Karina bergegas menuju kamar dan membereskan semua barang-barang. Tak ada hal lain yang bisa ia lakukan sekarang ketika bahkan Haris tak lagi ingin memperjuangkannya. Semuanya palsu, termasuk kebahagiaan yang diberikan oleh pria itu.

Selesai mengangkut semua barang miliknya, Karina kembali ke kamar itu untuk sekedar memastikan bahwa dia tidak meninggalkan sesuatu. Lemari pakaian sudah kosong, meja rias juga sudah bersih. Hanya satu miliknya yang masih berada di sana, hatinya. Hati yang sudah dihancurkan oleh laki-laki yang sudah ia kagumi selama tujuh tahun terakhir.

Pandangan Karina tertuju pada foto pernikahan mereka yang menempel pada dinding kamar. Tak ada lagi kebahagian di sana. Semua menjadi abu-abu. Karina kemudian menurunkan foto itu dan membantingnya ke lantai, membuat kaca bingkai retak. Namun, ketika hatinya kembali sakit setelah membanting foto itu, Karina justru menginjak-injak foto pernikahan dengan lelaki yang selalu ia sanjung. Menginjakkan dengan penuh kemarahan meski pada akhirnya berakhir dengan keputusasaan.

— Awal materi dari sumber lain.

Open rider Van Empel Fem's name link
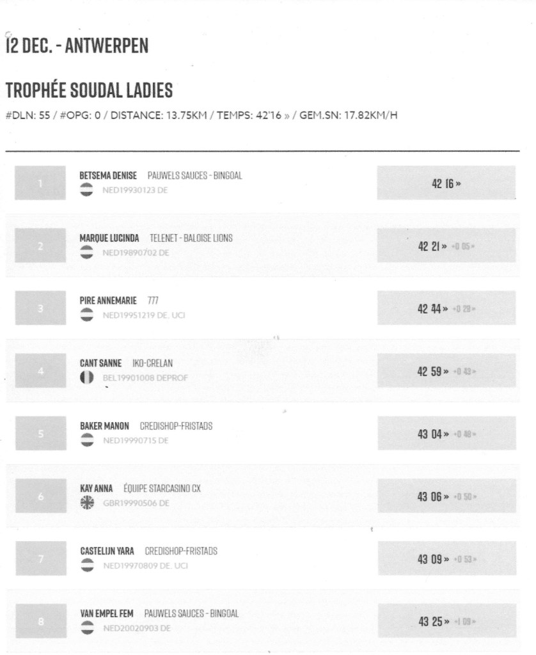The image size is (536, 655). 107,614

Tanpa ada satu orang pun yang peduli, hari itu juga Karina meninggalkan rumah suaminya. Tanpa kalimat perpisahan atau pun sebuah lambaian tangan. Hari itu, Karina pergi bukan untuk kembali.

•••••

Haris kembali ke rumah sakit, bersikap seperti tak ada apapun yang terjadi di dalam hidupnya. Saat hendak ke kantor divisi, Haris berpapasan dengan Julia. Seperti orang asing, Haris mengabaikan keberadaan Julia. Tapi Julia yang tak tenang, lantas menghentikan langkah. Ia berbalik, memperhatikan punggung Haris sebelum memutuskan untuk menyusul pria itu.

"Haris!"

Langkah Haris terhenti. Ia menoleh dan Julia langsung menarik lengannya.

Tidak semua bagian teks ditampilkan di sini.